▸ **Stored data entries**
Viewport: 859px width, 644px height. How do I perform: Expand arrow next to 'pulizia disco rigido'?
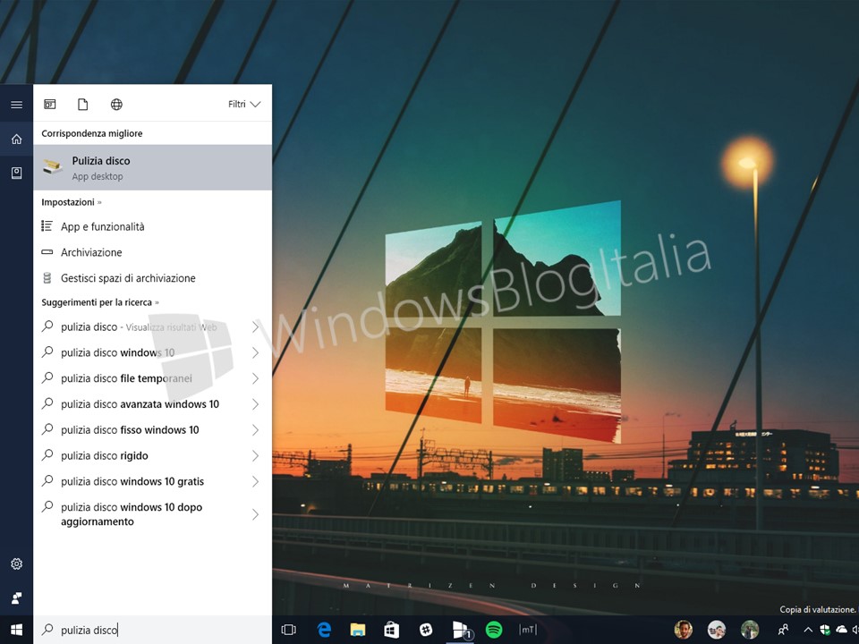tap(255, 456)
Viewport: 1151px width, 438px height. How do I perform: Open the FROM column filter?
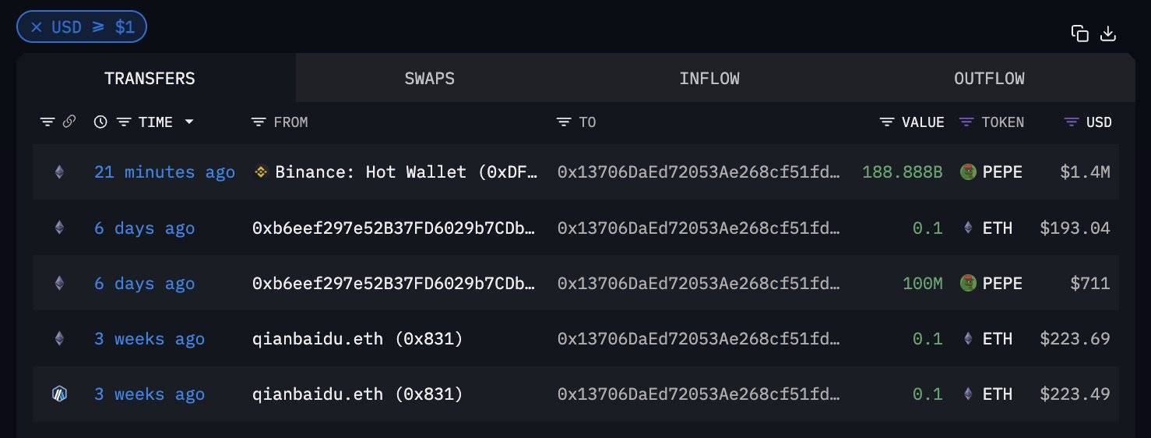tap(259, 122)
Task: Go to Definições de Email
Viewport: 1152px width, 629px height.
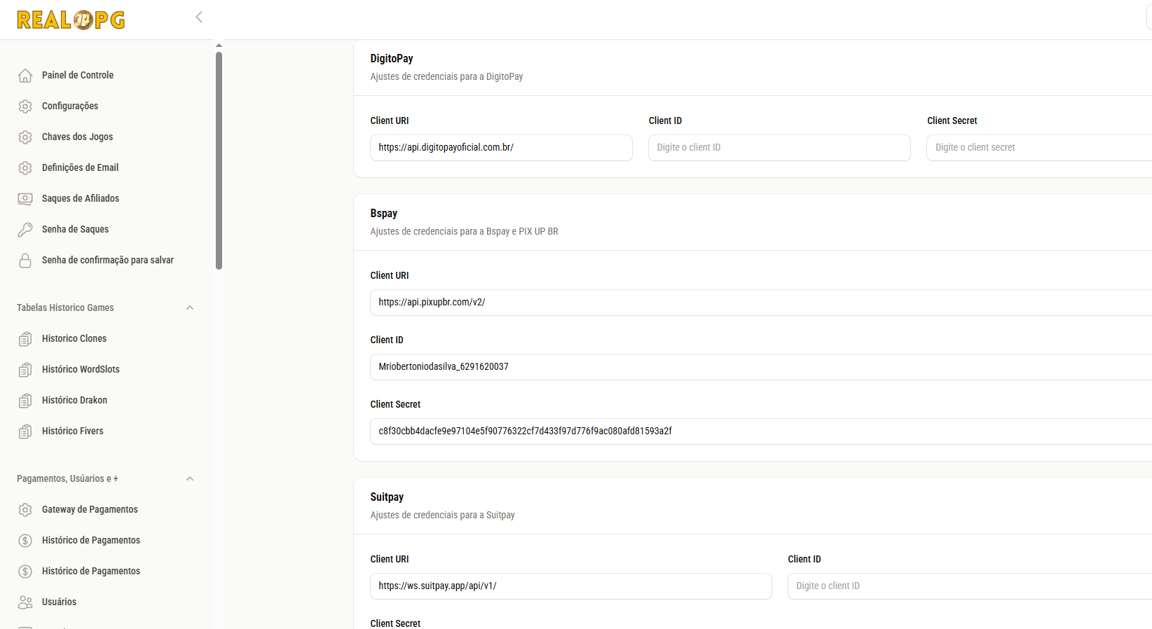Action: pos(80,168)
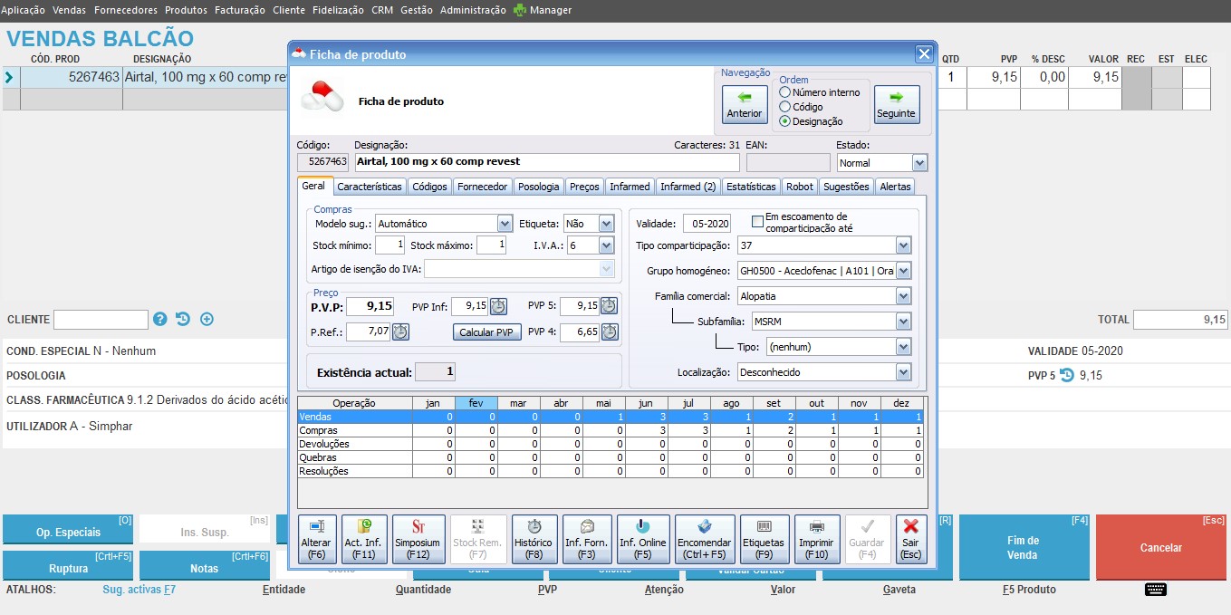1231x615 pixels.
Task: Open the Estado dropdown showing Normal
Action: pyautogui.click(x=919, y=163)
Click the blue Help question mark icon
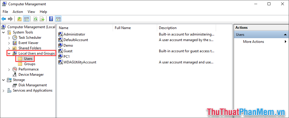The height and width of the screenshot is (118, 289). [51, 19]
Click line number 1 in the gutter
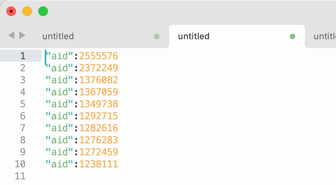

▸ **About this task**
All the lines above need to be repeated exactly, with no pictures carried over.

▸ **Exercise output**
Viewport: 859px width, 644px height. How do I perform: Expand arrow next to 'pulizia disco rigido'?
tap(255, 456)
Viewport: 1151px width, 438px height. How do I perform: Open the FROM column filter?
tap(259, 122)
Task: Go to Definições de Email
Viewport: 1152px width, 629px height.
Action: pos(80,168)
1231x615 pixels.
Task: Open the Estado dropdown showing Normal
Action: pyautogui.click(x=919, y=163)
Click the blue Help question mark icon
The height and width of the screenshot is (118, 289). [51, 19]
Click line number 1 in the gutter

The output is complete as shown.